I hate update my blog with MacBook because of the biggest font

Yesterday I accompanied Mia for her registration along tagged with us was Aisyah.. It sad me up and this utter bullshit make me wanna drop a tears.. Not because I'm angry with her or whatsoever but maybe a bit of jealousy appeared when I thought about myself..

So I settled all her registration by add and drop subject.. Arranged her schedule for this trimester.. Credit transfer for English and Bahasa Kebangsaan A subject.. Handle her PTPTN document that she might needed soon and etc.. And it hurt me more and more because I can't do what she's done yesterday..
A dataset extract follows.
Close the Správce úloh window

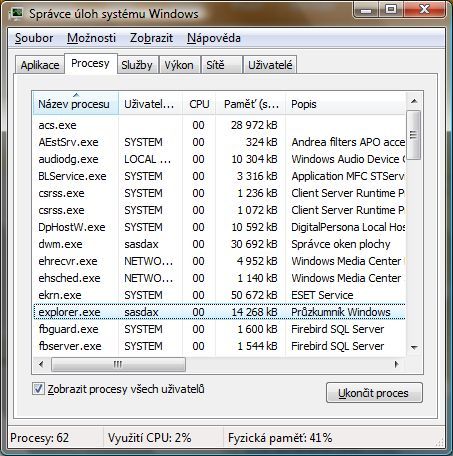click(x=424, y=9)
Maybe its time for me to think about myself and speak out whatever on my mind.. But I'm afraid as it might be rejected and I'll lost on track again.. I do envy all my brothers' who doesn't really want to study yet got lot of opportunities from my father and they even don't have to make a loan for their studied because my father settled down all their fees..

I still remembered when my dad said to me 'you know how much it cost to study at 'that' place aren't you..?' It completely bust myself down and I lost of word by that time.. At least I make an effort to do PTPTN loan instead asking for my dad the fees.. If you ask me 'are you not satisfied with it' then my answer would be capital yes..

I really hate my current life.. Especially when I can't decide what are the best thing for me when lots of people intervention about my life.. I still remember a sentence 'I fulfill everything you want and never complain about it but why you can't make an effort to be succeed..?' It because I am a loser unlike other people children or my friend's who are smarter than me..

I'm sorry not only to my dad but to my whole family and whoever that know me because disappointed you guys.. I am an entertain minded that like to observe people and whatever in this mother nature have and whatever I do now in life are bullshit and not suit me well.. My mind stuck with all the fucking numbers and my creative minded swept away since past year..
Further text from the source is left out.